Rewrite the rows that open with the line containing "1532x784 pixels. How" and close with the line containing "(x=1098, y=100)", substituting "menu" for "tab" and keeping everything else unchanged. Leave the pictures out of your output.

DATA
§ §

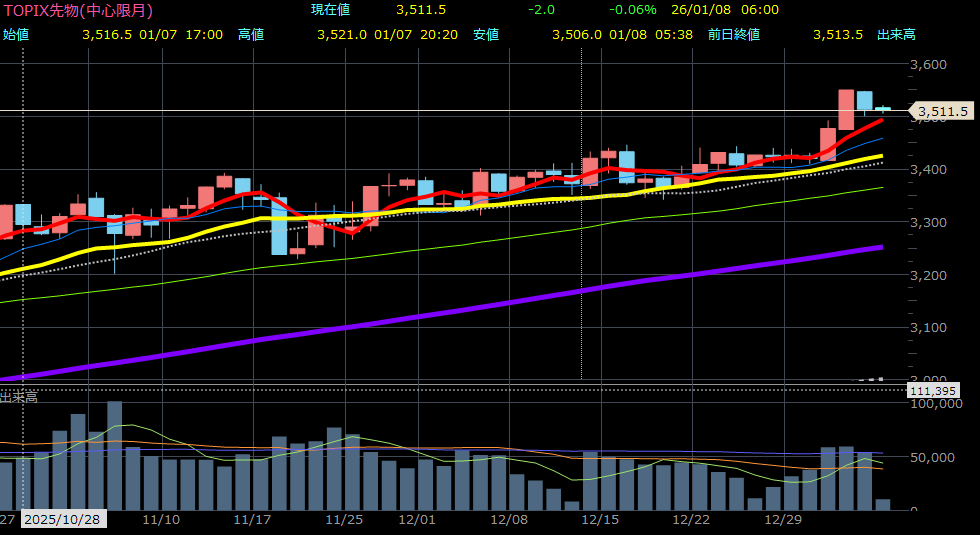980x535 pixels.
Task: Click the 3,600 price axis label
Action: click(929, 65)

§ §

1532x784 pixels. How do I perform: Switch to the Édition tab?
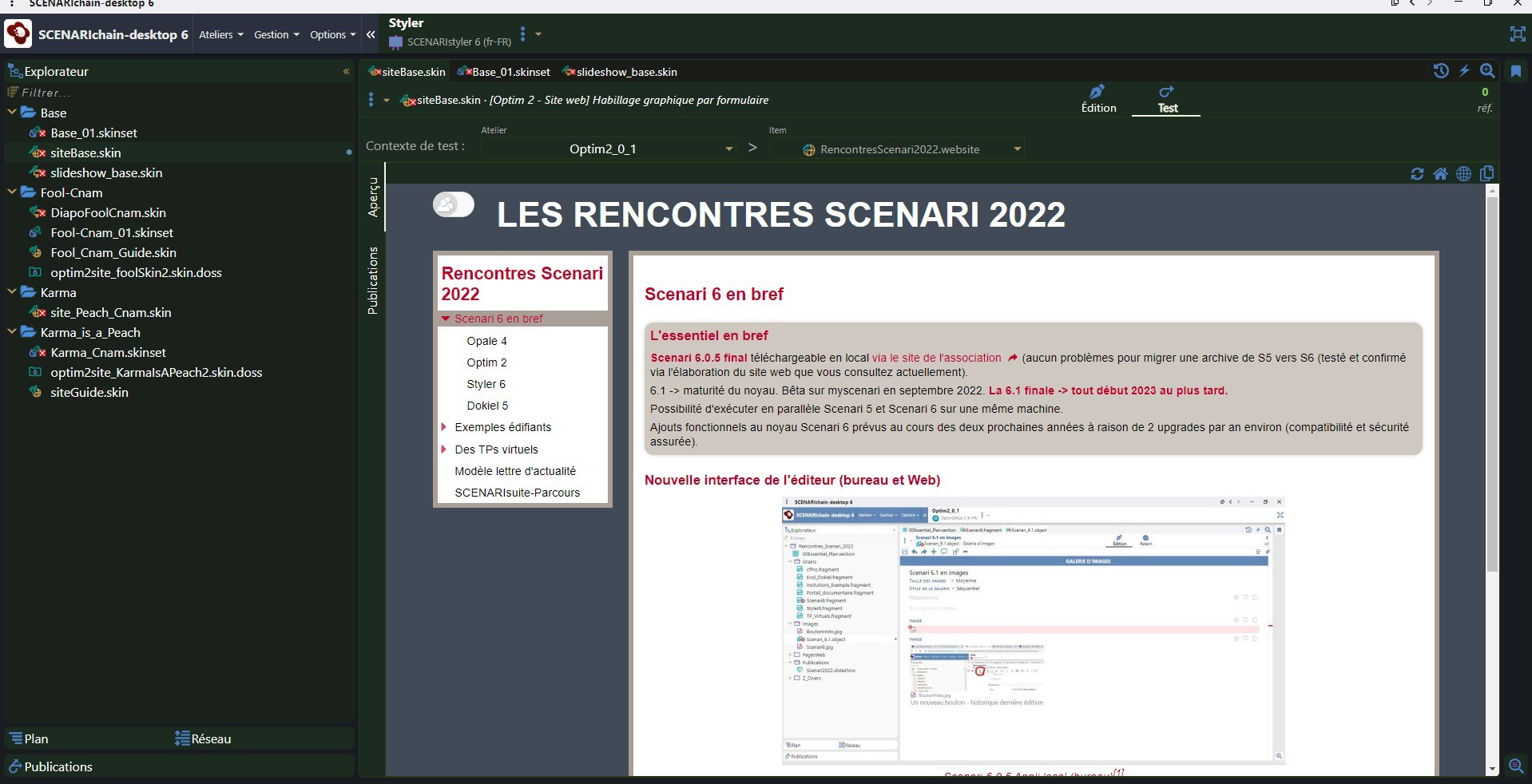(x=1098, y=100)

§ §

TASK RESULT
1532x784 pixels. How do I perform: Switch to the Édition menu?
(x=1098, y=100)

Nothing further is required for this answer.